Acting Chief Justice Brent Dickson sent the following e-mail message to Indiana attorneys encouraging them to consider applying for the vacancy on the Supreme Court created by Justice Frank Sullivan's decision to step down to accept a teaching position at the Indiana University School of Law-Indianapolis:
Dear
fellow Indiana lawyer,
I was
forty-four years old in 1985 when two lawyer friends urged that I consider being
a candidate for a just-announced opening on the Indiana Supreme Court. I had
never aspired to serve as an appellate judge, and was quite content in my
seventeenth year of general law practice in Lafayette, Indiana. But their
suggestion prompted me to consider the possibility and ultimately led to my
appointment.
As you may know, Justice Frank Sullivan has
just announced that he will retire later this summer to accept a full-time
faculty position at the Indiana University McKinney School of Law. I am sending
this email to urge all Indiana lawyers to seriously consider the possibility of
appellate judicial service.
The
application deadline for the Sullivan vacancy has not yet been established but
will likely occur in late spring/early summer. When available, application
details will be published on the Court’s website, http://courts.in.gov/jud-qual. To be eligible,
you must be a citizen of the United States and either admitted to the practice
of law in Indiana for not less than ten years or have served as a judge of an
Indiana circuit or superior court for not less than five years.

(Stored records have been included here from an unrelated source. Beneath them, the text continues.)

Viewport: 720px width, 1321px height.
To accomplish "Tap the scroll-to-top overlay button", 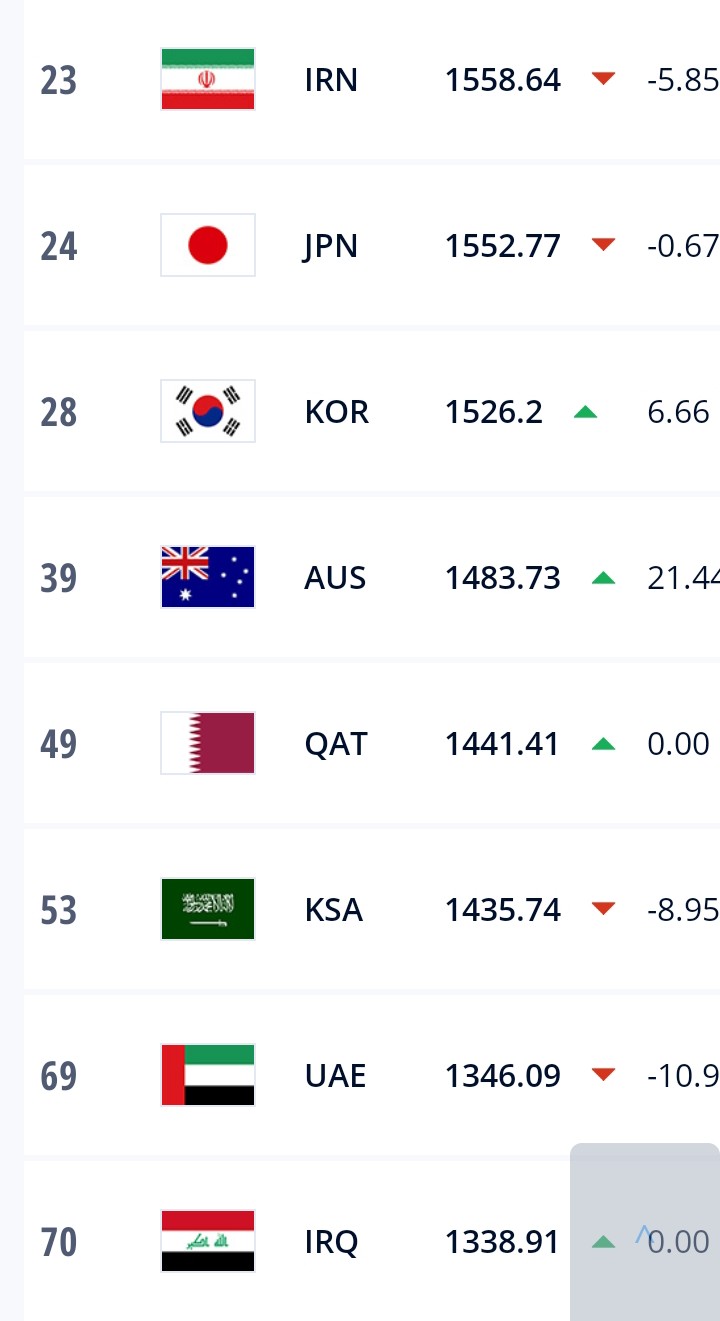I will 645,1232.
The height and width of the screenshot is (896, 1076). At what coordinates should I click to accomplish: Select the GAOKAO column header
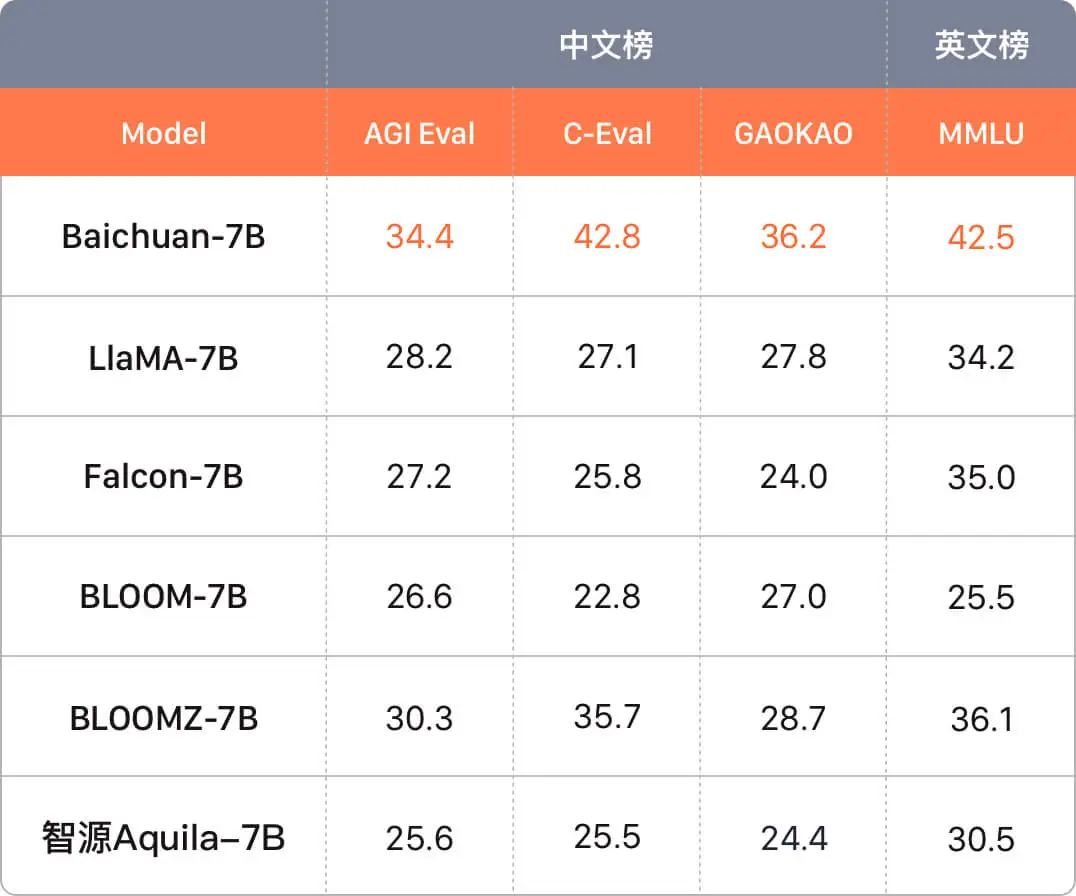(793, 133)
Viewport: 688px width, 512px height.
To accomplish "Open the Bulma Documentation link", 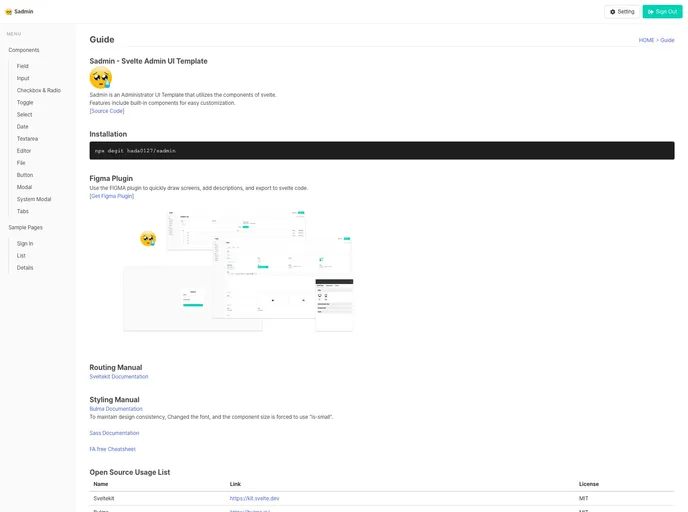I will [x=116, y=408].
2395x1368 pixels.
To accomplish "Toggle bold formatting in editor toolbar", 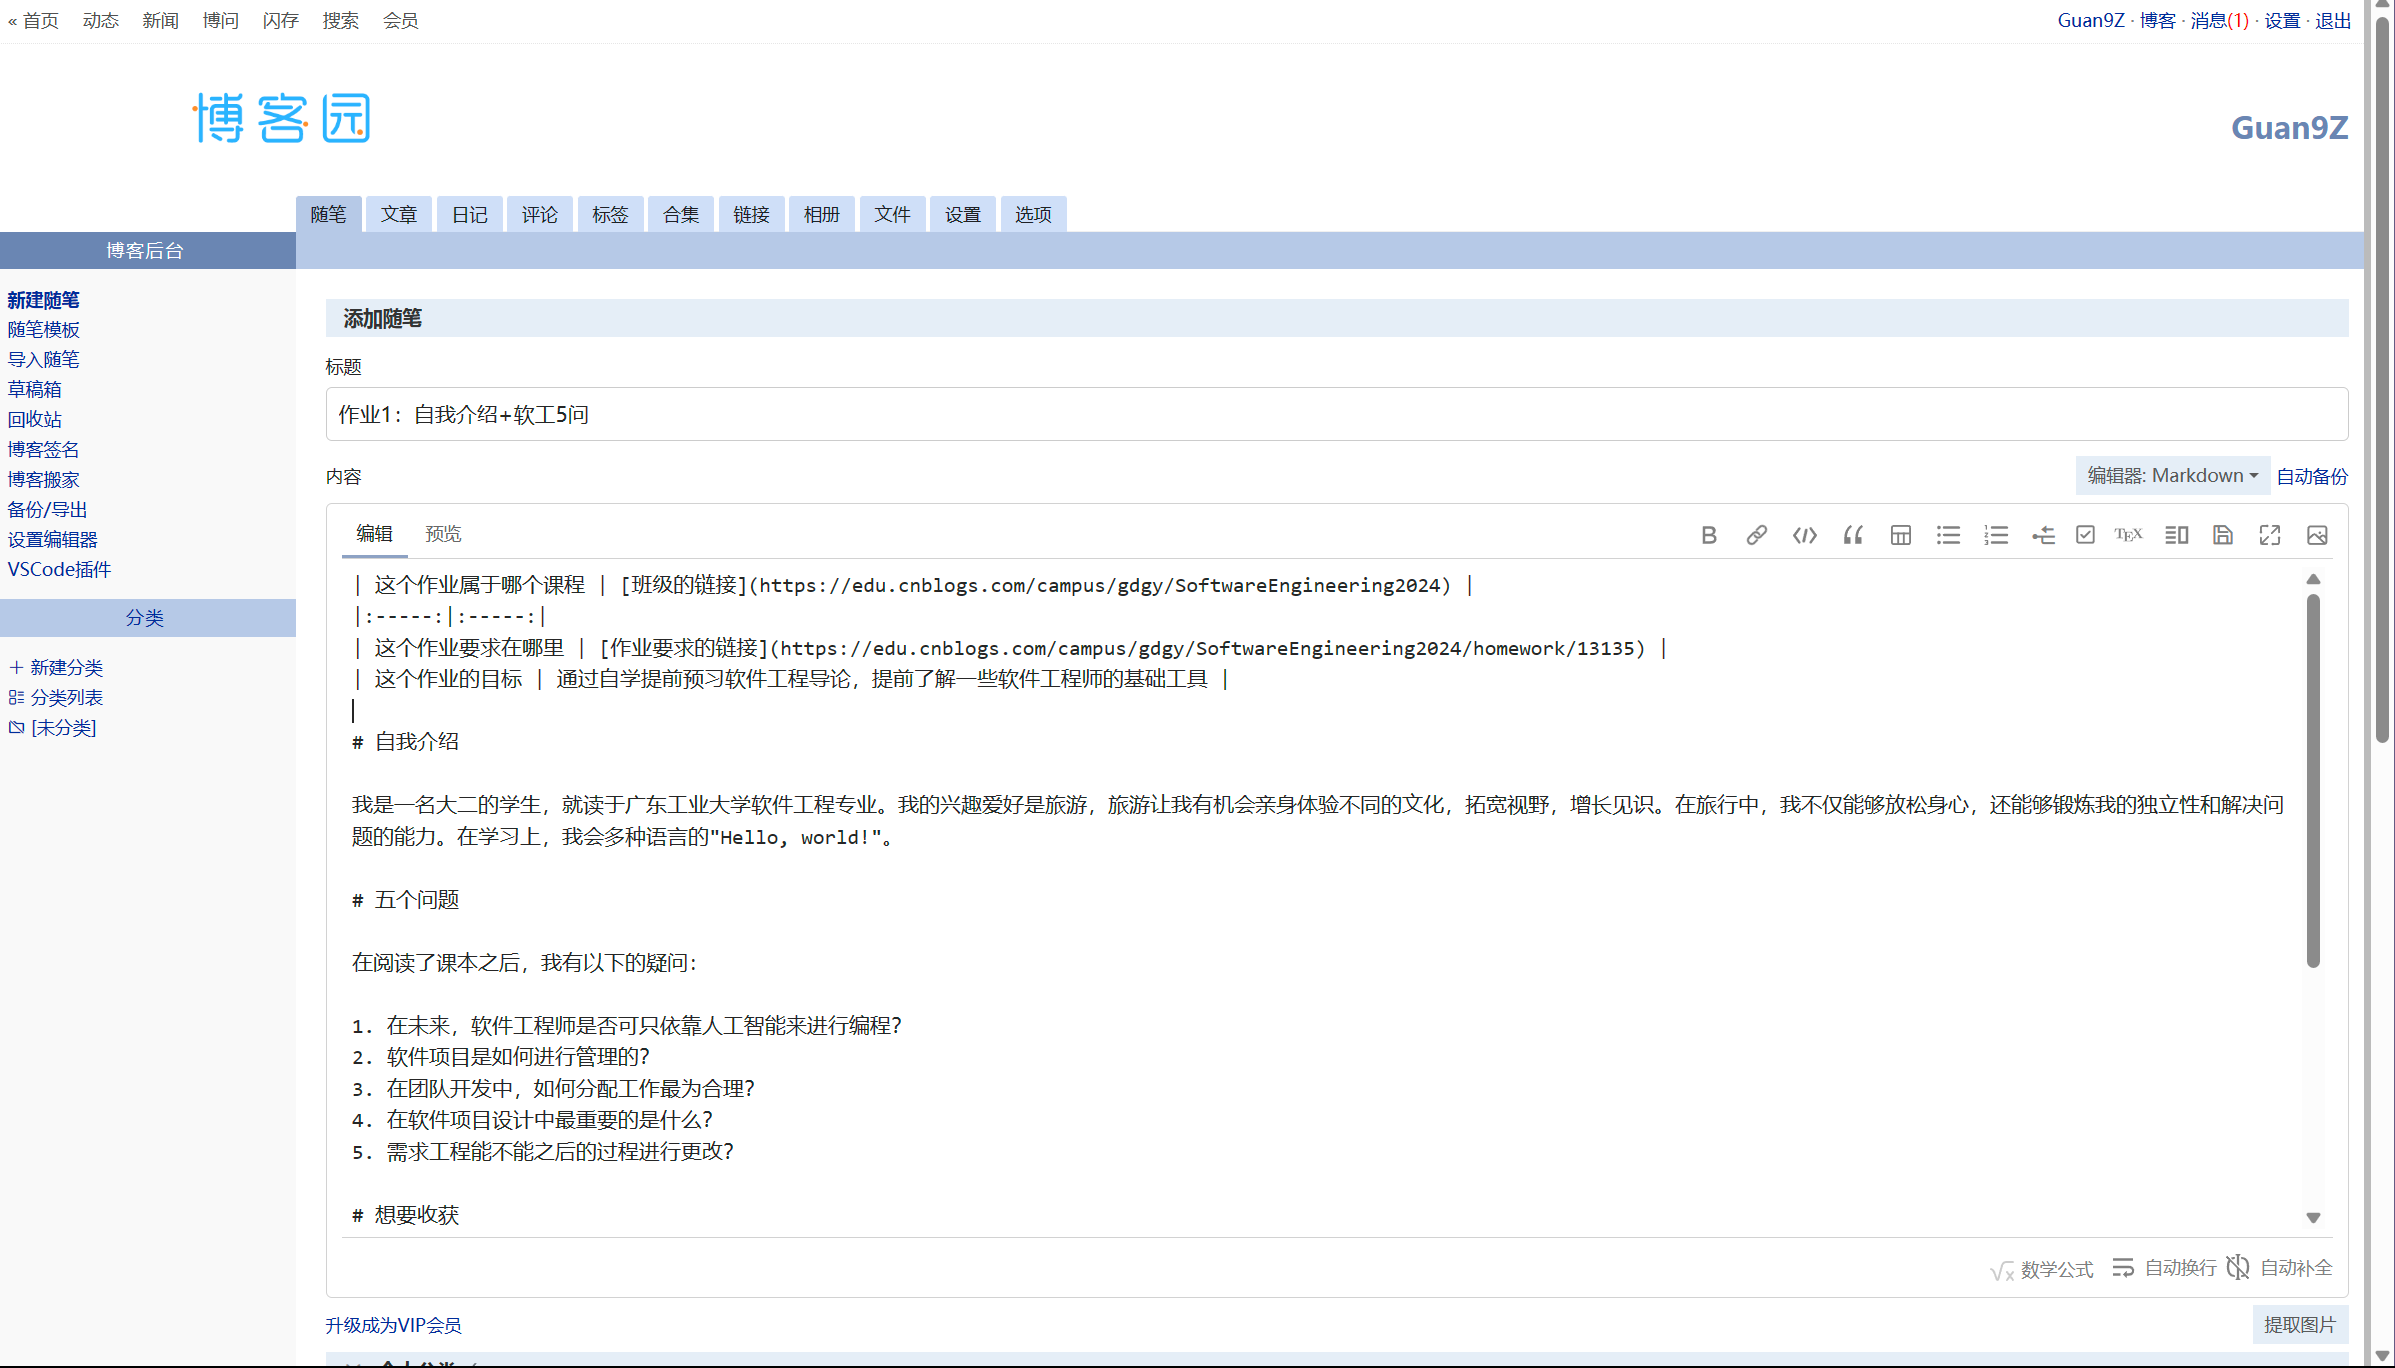I will pos(1708,535).
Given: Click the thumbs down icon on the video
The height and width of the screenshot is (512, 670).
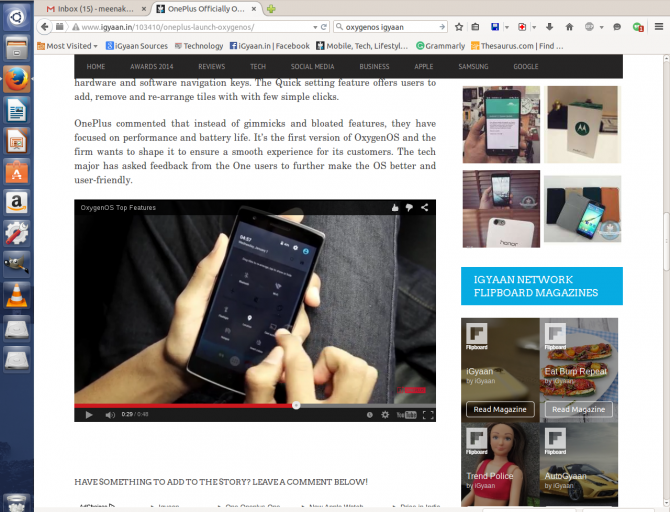Looking at the screenshot, I should (x=410, y=207).
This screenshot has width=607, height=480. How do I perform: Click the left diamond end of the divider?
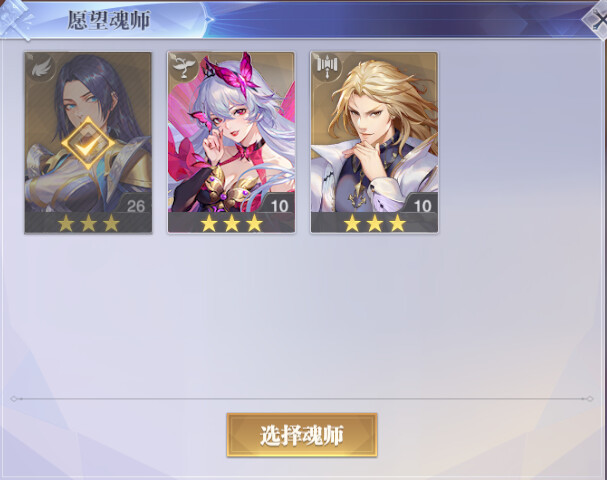point(14,399)
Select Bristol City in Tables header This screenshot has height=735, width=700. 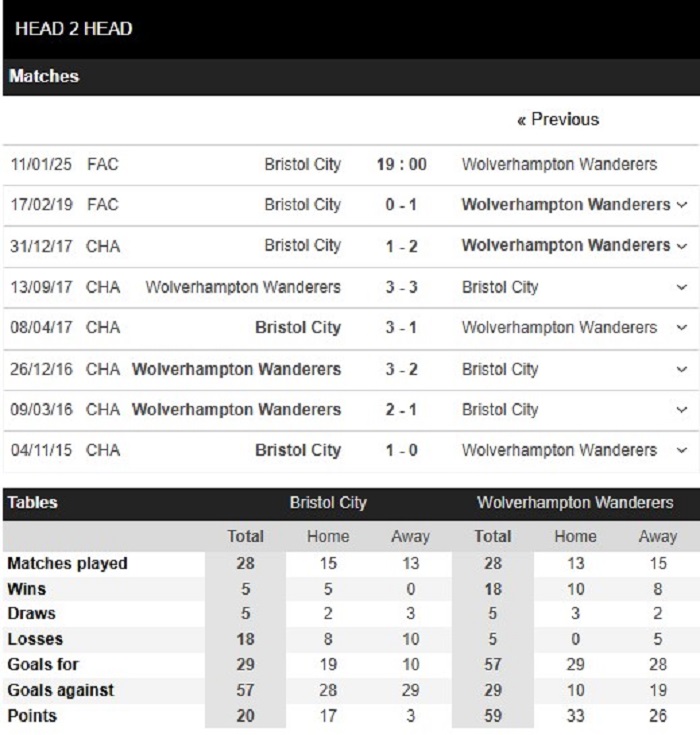(328, 503)
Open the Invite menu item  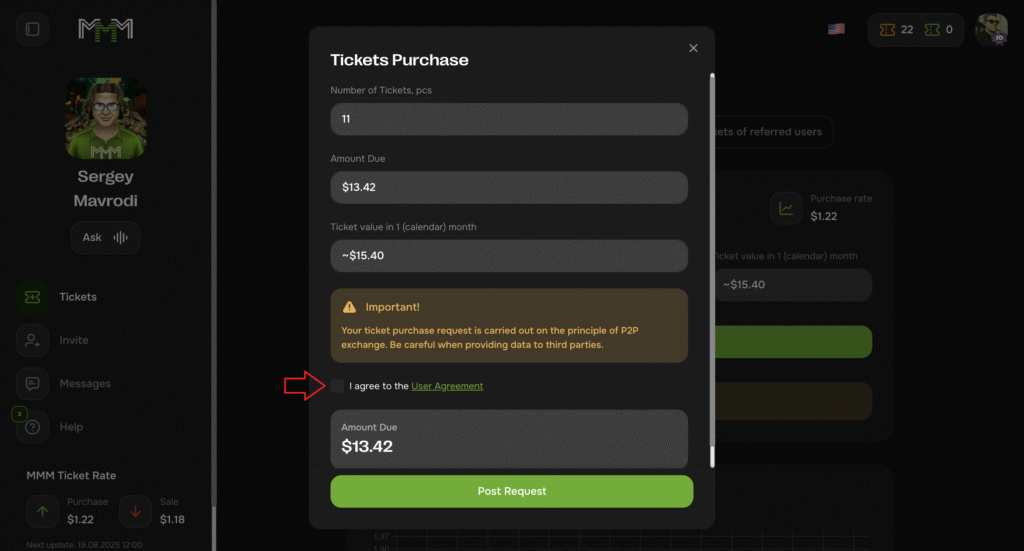point(74,340)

In addition, for those in the Second
District, Judge Carr Darden's retirement is creating a vacancy in the Court of
Appeals. Applications for this vacancy must be submitted by May 9, 2012.
Appellate judicial service can be an enormously
satisfying opportunity to serve your profession and your fellow Hoosiers.
Please consider submitting your application.
Respectfully,
Brent E. Dickson
Acting Chief Justice
Indiana Supreme Court
1 comment:
What a load of horseshit, as if this process is truly open to all attorneys. The establishment will choose one of its own, and people are encouraged to apply to give legitimacy to what is a foreordained process. Let them be honest and choose one from the pool of one they've already created.
Further, we really need to get away from this destructive and enslaving practice of allowing only attorneys to be judges.
It's a statewide office. All in the state should be eligible to fill it, be the applicant an author, businessman, scientist or truck driver.
The law is created by the legislature, an office for which there are few qualifications. Determining what is within the law that the average Hoosier has created can and ought be performed by the average Hoosier.
This practice of keeping judicial offices only for attorneys is a neat scam attorneys dreamt up for themselves, and it's nothing but an unscrupulous economic rent.
I don't see how any thinking man can respect the product of the judicial branch.